Le Honduras s'est engagé à travailler avec les agences de sécurité des États-Unis pour lutter contre le narcotrafic, lors d'une rencontre entre Kristi Noem, émissaire spéciale de Washington pour l'Amérique latine, et le président hondurien, Nasry Asfura.
Début mars, le président des États-Unis, Donald Trump, avait annoncé une alliance avec plusieurs pays latino-américains pour "détruire" les cartels de la drogue, lors d'un sommet en Floride auquel a participé M. Asfura, parmi d'autres dirigeants de droite de la région.

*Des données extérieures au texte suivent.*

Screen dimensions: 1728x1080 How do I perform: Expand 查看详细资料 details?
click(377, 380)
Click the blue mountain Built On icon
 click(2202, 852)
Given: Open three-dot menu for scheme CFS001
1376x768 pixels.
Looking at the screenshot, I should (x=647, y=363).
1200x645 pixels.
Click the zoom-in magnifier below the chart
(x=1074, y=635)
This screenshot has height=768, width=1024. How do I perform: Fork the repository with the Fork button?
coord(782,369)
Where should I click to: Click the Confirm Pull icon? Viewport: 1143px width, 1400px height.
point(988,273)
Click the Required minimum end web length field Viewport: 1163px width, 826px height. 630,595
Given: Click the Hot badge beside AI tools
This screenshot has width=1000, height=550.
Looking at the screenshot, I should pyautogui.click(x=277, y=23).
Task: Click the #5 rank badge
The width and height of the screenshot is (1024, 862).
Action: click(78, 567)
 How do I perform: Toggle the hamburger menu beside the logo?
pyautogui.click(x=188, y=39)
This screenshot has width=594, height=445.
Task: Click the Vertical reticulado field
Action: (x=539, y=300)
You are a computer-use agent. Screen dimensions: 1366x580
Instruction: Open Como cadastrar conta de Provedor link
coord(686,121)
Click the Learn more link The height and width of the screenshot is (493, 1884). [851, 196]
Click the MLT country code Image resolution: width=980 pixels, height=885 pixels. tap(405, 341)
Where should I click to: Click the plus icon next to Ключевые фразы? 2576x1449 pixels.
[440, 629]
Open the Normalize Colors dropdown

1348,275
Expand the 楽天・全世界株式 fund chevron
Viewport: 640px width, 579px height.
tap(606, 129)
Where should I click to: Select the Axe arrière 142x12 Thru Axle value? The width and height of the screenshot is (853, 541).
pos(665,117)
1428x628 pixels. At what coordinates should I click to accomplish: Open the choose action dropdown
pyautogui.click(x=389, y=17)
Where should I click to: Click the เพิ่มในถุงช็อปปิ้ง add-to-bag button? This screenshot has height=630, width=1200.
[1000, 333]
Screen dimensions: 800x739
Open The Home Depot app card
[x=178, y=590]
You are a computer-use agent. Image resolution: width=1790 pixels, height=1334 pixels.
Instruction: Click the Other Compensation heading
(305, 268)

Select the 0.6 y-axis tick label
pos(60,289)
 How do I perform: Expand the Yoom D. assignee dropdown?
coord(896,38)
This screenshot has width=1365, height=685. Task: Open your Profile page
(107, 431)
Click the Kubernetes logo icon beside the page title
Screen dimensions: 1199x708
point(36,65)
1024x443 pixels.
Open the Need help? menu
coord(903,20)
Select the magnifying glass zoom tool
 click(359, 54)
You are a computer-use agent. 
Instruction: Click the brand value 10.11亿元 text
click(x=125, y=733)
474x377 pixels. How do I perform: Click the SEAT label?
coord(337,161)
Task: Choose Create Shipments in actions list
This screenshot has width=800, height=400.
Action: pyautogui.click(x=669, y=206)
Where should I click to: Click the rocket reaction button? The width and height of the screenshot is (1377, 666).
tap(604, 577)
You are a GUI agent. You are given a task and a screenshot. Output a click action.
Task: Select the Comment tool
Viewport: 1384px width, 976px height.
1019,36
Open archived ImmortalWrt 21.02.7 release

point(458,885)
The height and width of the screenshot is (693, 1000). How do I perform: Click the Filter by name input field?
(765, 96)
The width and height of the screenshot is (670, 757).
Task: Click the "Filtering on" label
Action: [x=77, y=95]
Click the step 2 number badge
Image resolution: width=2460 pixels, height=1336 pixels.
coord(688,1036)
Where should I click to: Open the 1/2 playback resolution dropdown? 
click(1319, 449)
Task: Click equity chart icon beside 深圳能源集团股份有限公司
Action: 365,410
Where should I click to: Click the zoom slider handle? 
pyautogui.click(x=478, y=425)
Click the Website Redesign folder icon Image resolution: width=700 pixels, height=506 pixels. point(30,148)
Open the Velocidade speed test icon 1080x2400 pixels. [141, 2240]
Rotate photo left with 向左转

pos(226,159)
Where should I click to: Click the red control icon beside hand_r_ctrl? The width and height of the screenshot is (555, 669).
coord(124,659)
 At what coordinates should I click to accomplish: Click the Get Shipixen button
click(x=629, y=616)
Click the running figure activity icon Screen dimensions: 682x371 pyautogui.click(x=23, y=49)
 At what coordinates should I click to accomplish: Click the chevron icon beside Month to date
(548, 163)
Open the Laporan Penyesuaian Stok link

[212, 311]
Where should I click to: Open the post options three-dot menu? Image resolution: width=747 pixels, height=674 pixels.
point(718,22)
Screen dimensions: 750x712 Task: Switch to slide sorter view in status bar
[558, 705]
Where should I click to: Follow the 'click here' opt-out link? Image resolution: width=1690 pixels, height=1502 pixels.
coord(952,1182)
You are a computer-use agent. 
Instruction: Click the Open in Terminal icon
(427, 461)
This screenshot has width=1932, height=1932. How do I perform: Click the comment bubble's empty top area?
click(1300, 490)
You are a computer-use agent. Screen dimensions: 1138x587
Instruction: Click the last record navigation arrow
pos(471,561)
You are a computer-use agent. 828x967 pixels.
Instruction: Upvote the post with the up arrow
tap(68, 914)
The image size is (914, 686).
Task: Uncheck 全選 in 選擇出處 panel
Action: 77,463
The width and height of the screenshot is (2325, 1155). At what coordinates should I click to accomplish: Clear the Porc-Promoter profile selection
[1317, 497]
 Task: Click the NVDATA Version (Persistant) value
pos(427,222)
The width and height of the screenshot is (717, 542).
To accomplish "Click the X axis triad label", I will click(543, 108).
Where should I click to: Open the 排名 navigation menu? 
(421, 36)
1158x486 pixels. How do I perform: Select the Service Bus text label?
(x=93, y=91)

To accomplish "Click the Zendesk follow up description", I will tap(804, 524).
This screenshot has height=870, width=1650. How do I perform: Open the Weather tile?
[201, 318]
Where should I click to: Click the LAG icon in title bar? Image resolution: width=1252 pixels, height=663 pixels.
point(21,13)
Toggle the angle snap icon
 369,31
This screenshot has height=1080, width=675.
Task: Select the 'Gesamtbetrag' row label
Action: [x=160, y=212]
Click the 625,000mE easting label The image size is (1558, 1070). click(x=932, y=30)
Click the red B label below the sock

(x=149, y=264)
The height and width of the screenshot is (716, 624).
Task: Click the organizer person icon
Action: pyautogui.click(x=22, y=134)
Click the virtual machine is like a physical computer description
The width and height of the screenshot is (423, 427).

Le Honduras est l'un des pays les plus violents d'Amérique centrale, où opèrent les gangs Mara Salvatrucha et Barrio 18, responsables de la plupart des homicides et du narcotrafic dans le pays, et déclarés organisations terroristes par Washington.
"Combattre plus efficacement le crime"
La visite de Mme Noem a permis d'aborder des dossiers comme la migration et la sécurité sur lesquels "travailler ensemble", a déclaré à la presse M. Asfura après s'être entretenu avec Mme Noem à la Maison présidentielle, à Tegucigalpa. Cette dernière a quitté les lieux sans faire de déclaration.
"Nous nous engageons à mettre tout notre zèle à pouvoir faire travailler de manière coordonnée nos institutions nationales et les différentes agences fédérales des États-Unis pour combattre plus efficacement le crime", a affirmé le ministre de la Sécurité, Gerson Velásquez.
Parmi les "sujets stratégiques" abordés dans le cadre de l'initiative de M. Trump figurent "le renforcement de la cybersécurité, la lutte sans merci contre le narcotrafic et le crime organisé", a indiqué le gouvernement hondurien dans un communiqué. Il a également été convenu, selon ce communiqué, de renforcer la police et l'armée honduriennes "au moyen d'une assistance technique spécialisée".
Une réforme pénale pour durcir les lois contre le crime organisé en préparation
Mme Noem, figure de proue de la la politique d'expulsions massives d'immigrés américaine, a été démise le 6 mars de ses fonctions de secrétaire à la Sécurité intérieure par M. Trump, qui lui a confié la mission d'émissaire spéciale pour l'Amérique latine, afin de former une alliance en matière de sécurité avec des pays tels que le Salvador, l'Argentine, le Costa Rica, l'Équateur et le Panama.
Le Honduras prépare une réforme pénale pour durcir les lois contre le crime organisé, dans une Amérique latine où certains gouvernements cherchent à adopter des éléments de la lutte radicale contre les gangs du président salvadorien, Nayib Bukele, très critiqué par les organisations de défense des droits humains.
L'arrivée au pouvoir en janvier de M. Asfura a tourné la page de quatre années de gouvernement de gauche au Honduras et assuré au président Trump un allié de plus en Amérique latine, après l'avènement de la droite au Chili, en Bolivie, au Pérou et en Argentine.